Année : 1963
Pays de production : Argentine
Durée : 23mn
Format : 16 mm
Ce film est le reflet inversé de Tire Dié, le film qui a marqué le début de la réflexion documentaire sur l’Amérique latine. Si Tire Dié s’intéresse à ce qui se passe à l’extérieur du train, dans Reportaje a un vagón, la caméra choisit de regarder vers l’intérieur, vers les passagers. Goldenberg travaille une esthétique de l’enchaînement de plans-détails de courte durée qui se succèdent, cadrant des visages, des gestes de voyageurs et des regards-caméra. Dans le montage sonore il entrecroise des récits qui appartiennent à la fois à tous les voyageurs et à aucun d’entre eux : ce récit traite de la migration et du rêve d’une meilleure vie, dans un contexte de tension entre la campagne et la ville. F.R.
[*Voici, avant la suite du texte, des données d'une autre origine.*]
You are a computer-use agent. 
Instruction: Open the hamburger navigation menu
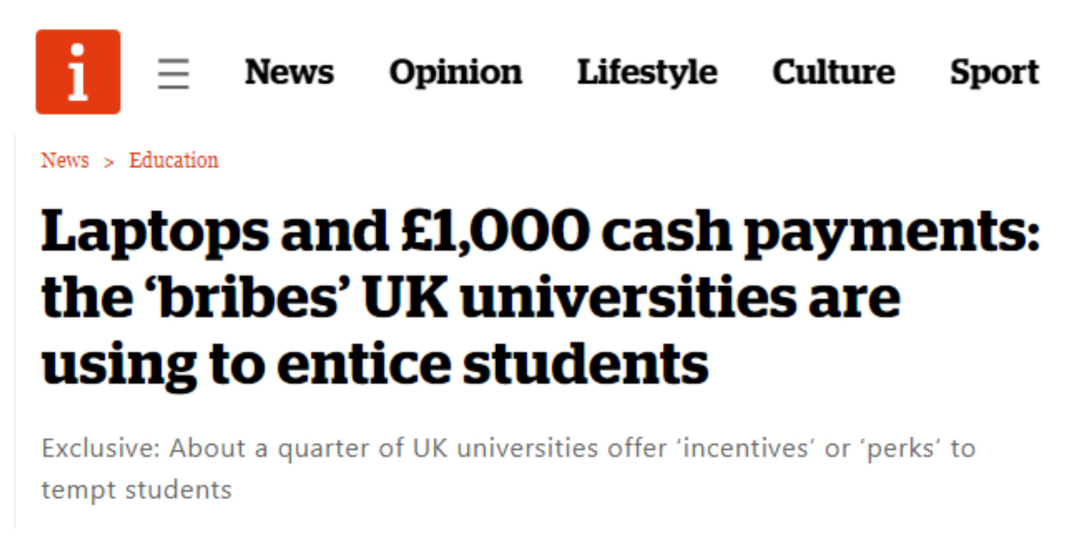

This film is the mirror image of Tire Dié, the film that marked the beginning of documentary exploration of Latin America. Whilst Tire Dié focuses on what is happening outside the train, in Reportaje a un vagón, the camera chooses to look inwards, towards the passengers. Goldenberg develops an aesthetic based on a succession of brief close-ups, framing faces, the gestures of travellers and their glances at the camera. In the sound editing, he interweaves narratives that belong to all the passengers and yet to none of them: this narrative deals with migration and the dream of a better life, against a backdrop of tension between the countryside and the city. F.R.